In scope and tone, “Overground Railroad” recalls Isabel Wilkerson’s “The Warmth of Other Suns,” which explored the waves of the Great Migration as many African Americans moved during the 1900s from the rural South to Northeastern, Midwestern and Western cities.
Taylor creates a vivid, multi-voiced travelogue, drawing on interviews, archival documents and newspaper accounts. Historic photographs provide context. Her contemporary images drawn from her travels — landscapes of boarded-up or graffiti-laced wastelands, empty vistas where sites once stood — also play a dynamic, before-and-after role in storytelling. At its center, the book is a nuanced commentary of how black bodies have been monitored, censured or violated, and it compellingly pulls readers into the current news cycle.
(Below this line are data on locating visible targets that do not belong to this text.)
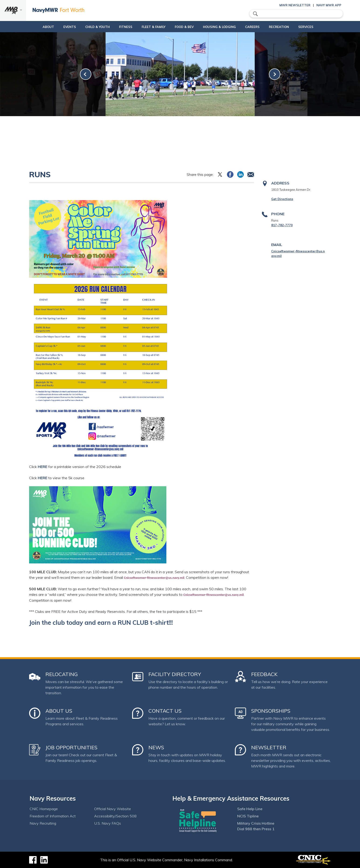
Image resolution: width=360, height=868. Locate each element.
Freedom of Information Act (53, 816)
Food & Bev (182, 27)
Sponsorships (271, 711)
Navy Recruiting (43, 823)
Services (316, 27)
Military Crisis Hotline (256, 823)
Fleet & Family (151, 27)
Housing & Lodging (221, 27)
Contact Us (165, 711)
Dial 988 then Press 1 (256, 829)
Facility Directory (175, 674)
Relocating (62, 674)
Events (60, 27)
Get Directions (282, 199)
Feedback (264, 674)
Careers (258, 27)
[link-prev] (86, 74)
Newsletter (269, 747)
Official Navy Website (112, 809)
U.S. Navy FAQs (107, 823)
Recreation (285, 27)
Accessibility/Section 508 (115, 816)
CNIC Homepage (44, 809)
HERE (42, 467)
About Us (59, 711)
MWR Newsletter (295, 5)
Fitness (120, 27)
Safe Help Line (250, 809)
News (156, 747)
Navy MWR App (329, 5)
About (34, 27)
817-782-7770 (282, 225)
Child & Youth (87, 27)
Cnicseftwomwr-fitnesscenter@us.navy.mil (154, 578)
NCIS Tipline (248, 816)
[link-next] (274, 74)
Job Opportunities (71, 747)
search (255, 14)
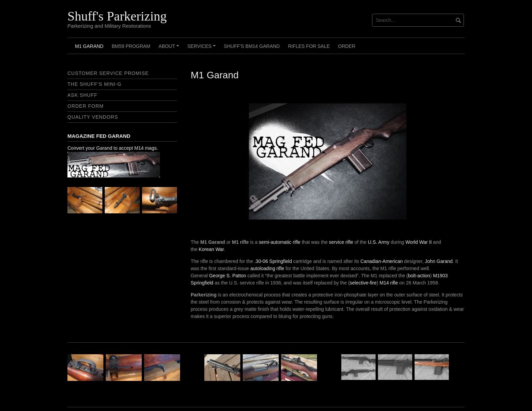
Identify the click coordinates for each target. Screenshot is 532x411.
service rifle (341, 242)
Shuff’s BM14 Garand (252, 46)
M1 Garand (89, 46)
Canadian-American (382, 261)
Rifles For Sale (309, 46)
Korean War (211, 249)
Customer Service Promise (108, 73)
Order (346, 46)
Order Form (86, 106)
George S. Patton (228, 276)
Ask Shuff (83, 95)
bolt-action (419, 276)
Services (202, 49)
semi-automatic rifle (279, 242)
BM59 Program (131, 46)
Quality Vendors (93, 117)
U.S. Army (378, 242)
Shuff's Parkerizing (117, 16)
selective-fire (363, 283)
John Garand (439, 261)
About (170, 49)
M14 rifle (389, 283)
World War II (418, 242)
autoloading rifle (267, 268)
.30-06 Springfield (273, 261)
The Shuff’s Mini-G (94, 84)
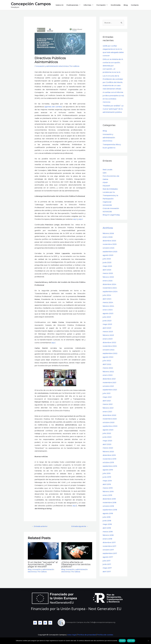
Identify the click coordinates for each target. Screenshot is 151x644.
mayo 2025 (107, 266)
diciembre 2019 (109, 455)
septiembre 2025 (110, 252)
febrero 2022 (108, 372)
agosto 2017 (108, 557)
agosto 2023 (108, 313)
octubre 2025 (108, 248)
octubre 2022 (108, 350)
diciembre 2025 (109, 241)
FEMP (105, 182)
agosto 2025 (108, 255)
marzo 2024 (108, 302)
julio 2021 (106, 393)
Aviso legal (72, 635)
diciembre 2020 (109, 415)
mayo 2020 (107, 440)
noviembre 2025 (110, 244)
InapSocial (107, 202)
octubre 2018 (108, 506)
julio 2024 (107, 295)
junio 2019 (107, 477)
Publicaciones (72, 5)
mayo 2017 (107, 568)
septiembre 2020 (110, 426)
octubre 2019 (108, 462)
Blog (126, 5)
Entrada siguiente (80, 526)
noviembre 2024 (110, 288)
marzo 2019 (108, 488)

While “Overground Railroad” honors Green’s prescience within the context of the country’s cycles of racism, Taylor asserts that the “Green Book” was never overtly political. It did, however, provide an alternative approach to creating a resilient social network. In this, Green’s dream provided a way to work within the system, to manifest one’s own aspirations.
Taylor draws a compelling map connecting the legacy of institutional racism — decades of government disinvestment, redlining and the fight for adequate schools — that has left neighborhoods as discards or afterthoughts. She advocates for readers to use these stories as inspiration to actively build on the foundation Green laid.
The “Green Book” was never a money-making venture. “The reward was so much more valuable than money,” Taylor writes, “because [with] every business listed he may have saved a life.”